[练习要求]
1 – 请将越狱短文中从含有“什么是对自由的向往?布列松说,是你枯坐囚室中,听见外部世界的声响。”的语句起、到“了逃跑计划。弗朗西斯自由了。”止的部分一字不差地抄录下来。
2 – 根据越狱短文,弗朗西斯是用什么把门的木板一点点敲开的?
--- 所给短文 ---
什么是对自由的向往?布列松说,是你枯坐囚室中,听见外部世界的声响。
20181111
弗朗西斯被关在纳粹监狱,和其他狱友一样,弗朗西斯也有可能出去就再也回不来。弗朗西斯制定越狱计划,他把自己的所有准备以及计划都记录下来。
在一个狭小的密闭空间里,弗朗西斯先是把自己的手铐解开。他联系了外面行走的狱友,得到了小工具解开了手铐。利用狱卒不注意,留下了一把钢勺,一点点把门的木板敲开,每次弄好了之后再“复原”。
弗朗西斯把床上的钢丝和被子、床单结合起来,制作成了结实的绳子。然后是寻找自己的合作伙伴,找来找去,狱友一个又一个放弃了。直到有一天傍晚,在自己的房间里出现了一个新的狱友,一个不大的孩子。
在此之前,弗朗西斯仔细观察监狱的轮班时间,以及具体的位置,制定逃跑时刻表和计划。在即将被押赴刑场之前,弗朗西斯带着自己的新狱友成功实现了逃跑计划。弗朗西斯自由了。
--- 给定数据 ---
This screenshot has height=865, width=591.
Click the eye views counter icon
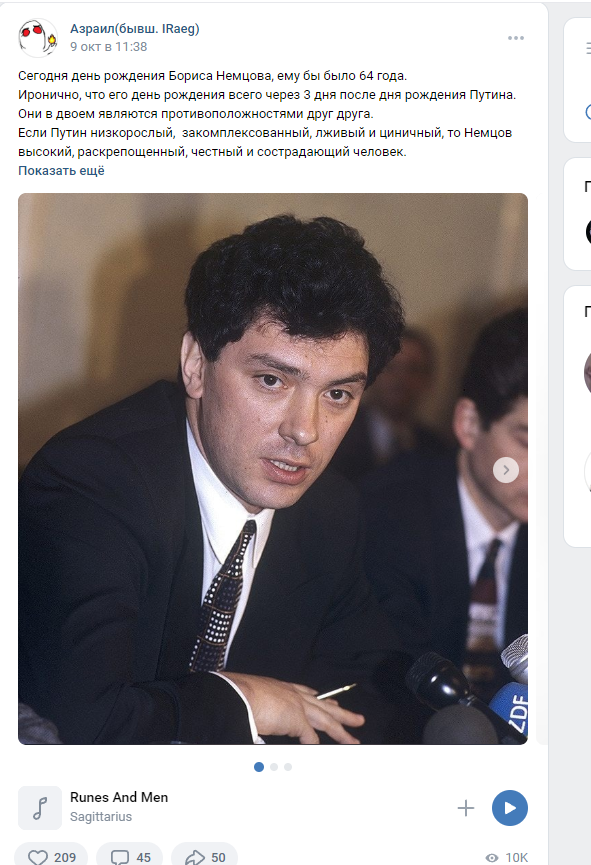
---
[输出结果]
1 –
什么是对自由的向往?布列松说,是你枯坐囚室中,听见外部世界的声响。
20181111
弗朗西斯被关在纳粹监狱,和其他狱友一样,弗朗西斯也有可能出去就再也回不来。弗朗西斯制定越狱计划,他把自己的所有准备以及计划都记录下来。
在一个狭小的密闭空间里,弗朗西斯先是把自己的手铐解开。他联系了外面行走的狱友,得到了小工具解开了手铐。利用狱卒不注意,留下了一把钢勺,一点点把门的木板敲开,每次弄好了之后再“复原”。
弗朗西斯把床上的钢丝和被子、床单结合起来,制作成了结实的绳子。然后是寻找自己的合作伙伴,找来找去,狱友一个又一个放弃了。直到有一天傍晚,在自己的房间里出现了一个新的狱友,一个不大的孩子。
在此之前,弗朗西斯仔细观察监狱的轮班时间,以及具体的位置,制定逃跑时刻表和计划。在即将被押赴刑场之前,弗朗西斯带着自己的新狱友成功实现了逃跑计划。弗朗西斯自由了。

2 – 一把钢勺。